I just had a chat with Alisdair Davey, who is the DKIST data center scientist and has been one of the core people behind the Virtual Solar Observatory. I asked him for advice to the plasma community that we should know if we were to create a similar data portal for open access to experimental and simulation plasma data sets. His thoughts and suggestions were:

  • The creators of a portal will probably need to offer assistance to groups for making the data openly available.
  • It may be necessary to provide a central repository to put the data so that groups don’t have to come up with something themselves.
  • We as a community will probably need to create our own data model. We could find ~10 people to provide a typical data set, figure out what is common, and construct a data model based on that. This will very likely be a lot of work. (Yay openPMD!)
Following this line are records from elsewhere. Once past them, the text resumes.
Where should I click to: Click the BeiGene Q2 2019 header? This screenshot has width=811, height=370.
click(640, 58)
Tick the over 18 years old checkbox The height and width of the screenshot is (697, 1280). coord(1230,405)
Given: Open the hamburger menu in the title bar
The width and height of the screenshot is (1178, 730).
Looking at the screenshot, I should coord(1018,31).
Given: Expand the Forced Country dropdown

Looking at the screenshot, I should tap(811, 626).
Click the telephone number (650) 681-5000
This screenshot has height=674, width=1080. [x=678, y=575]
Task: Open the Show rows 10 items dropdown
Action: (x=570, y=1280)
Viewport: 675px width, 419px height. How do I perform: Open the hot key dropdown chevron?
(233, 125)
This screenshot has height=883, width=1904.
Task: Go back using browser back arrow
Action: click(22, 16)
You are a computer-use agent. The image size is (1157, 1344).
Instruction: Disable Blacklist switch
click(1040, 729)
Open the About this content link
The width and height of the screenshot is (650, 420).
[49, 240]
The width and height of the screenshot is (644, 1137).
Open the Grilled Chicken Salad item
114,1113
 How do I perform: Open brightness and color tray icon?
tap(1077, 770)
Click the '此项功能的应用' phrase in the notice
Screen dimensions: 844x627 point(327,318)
  • We will probably need to spend some time persuading people of the benefits of making data openly available. He suggested pointing to some of the references that show the benefits. (What I usually do is point to an issue of the Astrophysical Journal, and say that a very large fraction of these papers were able to happen because of open data policies.)
  • There will likely be objections that “people will misuse the data.” This speaks to the need for good documentation, which we should encourage. Moreover, groups should only make science quality data available.
  • We should have the data model ready and insist on people following standards. This will make our lives easier.
  • It might be necessary to help groups with reformatting data sets to fit standards. This may have the side benefit that having someone go through a data set will help uncover issues (i.e., inconsistencies in the metadata, etc.) which can then be corrected.
  • VSO originally was about five people working, working between half time and full time on it.
  • We should insist that data included in the repository/database to be irrevocably open access (e.g., CC-BY 4.0), as there can be problems if the creators revoke data access later on.
  • Specific to the US: NSF has new open access policies that should apply to new projects. It may be worth checking with program managers at NSF to send a letter to highly encourage groups to make their data open access. It would be worth looking into DOE’s data access policies too and talking with DOE program managers.